Except I did not do everything right, so the actual baggage is a bit muddled. We often resist and judge the things in others that we most want to ignore and forget about ourselves, be they ourselves right now or the ghosts of who we were when we were younger. I had the advantage of growing up going to Circle and even taking on ritual roles long before most people my age even decided to buy a book on paganism. At the same time, I relied too much on the books I was reading and not enough on the community around me (partly because the books were written for adults who had to hide, and as a kid with overactive mirror neurons, I picked up on that and didn’t process it in a healthy way). I believed some things after engaging with online communities that showed a lack of critical thinking skills until I was 20 or so, which is why I am so cautious with what I allow into my mind. Most rules I broke were ones that I couldn’t see due to ignorance and lack of self-awareness or self-control. I’m jealous of the young people in antiquity who had well-worn structures for going deeper into religion, especially the officiant structures. I occasionally kick myself a lot for not reading Sallust until I was 20. I really wish I’d read Plato’s Alcibiades I and Gorgias when I was in my mid-teens. I wish there had been a standardized curriculum.
That said, we cannot change the path we take, as easy or as difficult as it may be. The ghost of who I was when I was younger is a girl who was trying hard with the best she had available to make sense of things and do the right thing, but who didn’t have the best information or the social accountability from people she respected to process what information she had and who sometimes behaved irrationally due to unprocessed trauma and being a teenager. At the same time, she did have community and did have social accountability about things like ritual and practice.
I see things sometimes online that remind me about things from that period of my life that I haven’t accepted or made my peace with, and my reaction is generally to close social media and go breathe.

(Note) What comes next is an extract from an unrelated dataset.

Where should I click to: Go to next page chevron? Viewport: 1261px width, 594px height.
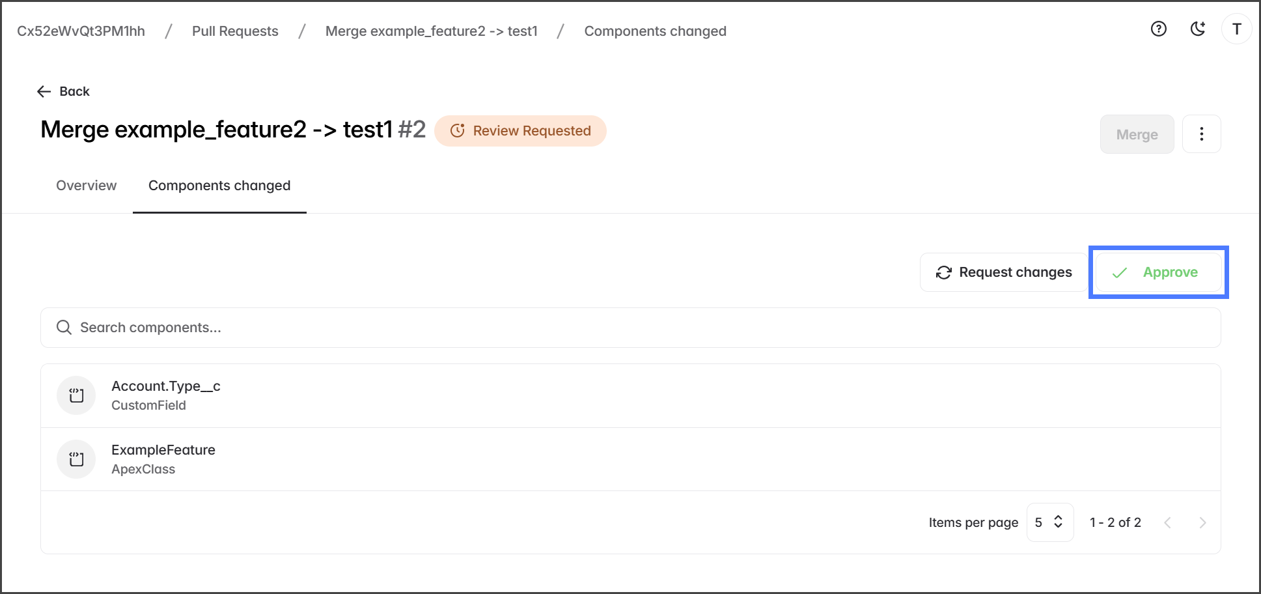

If that is something I’m resisting, what should I do with that resistance?
Increasingly often, I’ve wondered about the best way to express my feelings about some issues — tradition and innovation, rebelliousness and straitlaced-ness, and so on. Paying forward lessons one learned when one was younger while being compassionate and constructive is really hard, and it’s no wonder that many people sound judgmental and condescending when we try to do it. Today, with passages from Hermias on purificatory madness tumbling around in my head and the sun shining brightly through the fast-moving trees, I considered the parallels between hitting the right balance with advice and doing effective cathartic ritual. In both cases, even if some bits hurt in the middle, the end result is beneficial. There are some things that I could never say compassionately without framing it in narrative and fiction, painting portraits of never-were people and seeding each of them with the barest breath of that question. Of course, we are in a pandemic, so there is some level of urgency to making sure that we have all said what we need to say. Acceptance does not mean doing nothing.
Stay safe, may the Gods grant you health, and may your storerooms be filled with an abundance of toilet paper and soap.